▸ DATA TO USE
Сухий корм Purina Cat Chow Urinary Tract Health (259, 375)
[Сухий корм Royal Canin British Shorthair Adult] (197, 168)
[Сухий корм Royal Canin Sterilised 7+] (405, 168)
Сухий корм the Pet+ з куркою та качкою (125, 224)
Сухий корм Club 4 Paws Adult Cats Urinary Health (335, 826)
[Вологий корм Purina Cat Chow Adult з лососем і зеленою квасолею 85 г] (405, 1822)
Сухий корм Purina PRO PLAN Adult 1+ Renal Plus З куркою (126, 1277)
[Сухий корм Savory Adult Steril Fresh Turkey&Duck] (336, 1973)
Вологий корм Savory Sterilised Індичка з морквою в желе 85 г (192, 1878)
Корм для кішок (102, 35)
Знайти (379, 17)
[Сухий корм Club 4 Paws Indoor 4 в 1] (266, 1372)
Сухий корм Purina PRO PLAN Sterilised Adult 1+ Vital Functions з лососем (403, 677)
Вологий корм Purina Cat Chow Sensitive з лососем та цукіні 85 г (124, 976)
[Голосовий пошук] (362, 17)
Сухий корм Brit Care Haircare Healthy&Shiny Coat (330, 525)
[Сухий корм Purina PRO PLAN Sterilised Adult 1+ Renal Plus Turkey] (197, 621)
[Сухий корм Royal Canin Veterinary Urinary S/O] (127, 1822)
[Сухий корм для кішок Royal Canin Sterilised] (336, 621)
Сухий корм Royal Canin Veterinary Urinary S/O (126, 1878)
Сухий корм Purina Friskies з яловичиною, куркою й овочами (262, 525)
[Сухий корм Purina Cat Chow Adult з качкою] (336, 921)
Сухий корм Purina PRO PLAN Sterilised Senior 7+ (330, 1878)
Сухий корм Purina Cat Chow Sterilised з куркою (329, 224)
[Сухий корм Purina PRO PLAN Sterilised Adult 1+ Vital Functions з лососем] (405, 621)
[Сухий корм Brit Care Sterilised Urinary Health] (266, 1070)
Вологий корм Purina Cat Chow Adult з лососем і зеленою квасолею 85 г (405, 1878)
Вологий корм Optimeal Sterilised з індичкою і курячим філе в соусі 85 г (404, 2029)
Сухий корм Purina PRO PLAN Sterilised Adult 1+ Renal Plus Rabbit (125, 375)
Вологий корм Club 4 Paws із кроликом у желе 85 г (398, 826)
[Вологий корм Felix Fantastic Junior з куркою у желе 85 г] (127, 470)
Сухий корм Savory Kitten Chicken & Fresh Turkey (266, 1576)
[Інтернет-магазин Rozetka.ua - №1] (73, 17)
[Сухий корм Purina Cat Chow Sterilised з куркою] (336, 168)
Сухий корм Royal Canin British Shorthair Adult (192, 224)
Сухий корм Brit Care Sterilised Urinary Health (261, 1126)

▸ DIRECTIONS
All entries above are to be reproduced exactly.

▸ TASK RESPONSE
Сухий корм Purina Cat Chow Urinary Tract Health (259, 375)
[Сухий корм Royal Canin British Shorthair Adult] (197, 168)
[Сухий корм Royal Canin Sterilised 7+] (405, 168)
Сухий корм the Pet+ з куркою та качкою (125, 224)
Сухий корм Club 4 Paws Adult Cats Urinary Health (335, 826)
[Вологий корм Purina Cat Chow Adult з лососем і зеленою квасолею 85 г] (405, 1822)
Сухий корм Purina PRO PLAN Adult 1+ Renal Plus З куркою (126, 1277)
[Сухий корм Savory Adult Steril Fresh Turkey&Duck] (336, 1973)
Вологий корм Savory Sterilised Індичка з морквою в желе 85 г (192, 1878)
Корм для кішок (102, 35)
Знайти (379, 17)
[Сухий корм Club 4 Paws Indoor 4 в 1] (266, 1372)
Сухий корм Purina PRO PLAN Sterilised Adult 1+ Vital Functions з лососем (403, 677)
Вологий корм Purina Cat Chow Sensitive з лососем та цукіні 85 г (124, 976)
[Голосовий пошук] (362, 17)
Сухий корм Brit Care Haircare Healthy&Shiny Coat (330, 525)
[Сухий корм Purina PRO PLAN Sterilised Adult 1+ Renal Plus Turkey] (197, 621)
[Сухий корм Royal Canin Veterinary Urinary S/O] (127, 1822)
[Сухий корм для кішок Royal Canin Sterilised] (336, 621)
Сухий корм Royal Canin Veterinary Urinary S/O (126, 1878)
Сухий корм Purina Friskies з яловичиною, куркою й овочами (262, 525)
[Сухий корм Purina Cat Chow Adult з качкою] (336, 921)
Сухий корм Purina PRO PLAN Sterilised Senior 7+ (330, 1878)
Сухий корм Purina Cat Chow Sterilised з куркою (329, 224)
[Сухий корм Purina PRO PLAN Sterilised Adult 1+ Vital Functions з лососем] (405, 621)
[Сухий корм Brit Care Sterilised Urinary Health] (266, 1070)
Вологий корм Purina Cat Chow Adult з лососем і зеленою квасолею 85 г (405, 1878)
Вологий корм Optimeal Sterilised з індичкою і курячим філе в соусі 85 г (404, 2029)
Сухий корм Purina PRO PLAN Sterilised Adult 1+ Renal Plus Rabbit (125, 375)
Вологий корм Club 4 Paws із кроликом у желе 85 г (398, 826)
[Вологий корм Felix Fantastic Junior з куркою у желе 85 г] (127, 470)
Сухий корм Savory Kitten Chicken & Fresh Turkey (266, 1576)
[Інтернет-магазин Rozetka.ua - №1] (73, 17)
[Сухий корм Purina Cat Chow Sterilised з куркою] (336, 168)
Сухий корм Royal Canin British Shorthair Adult (192, 224)
Сухий корм Brit Care Sterilised Urinary Health (261, 1126)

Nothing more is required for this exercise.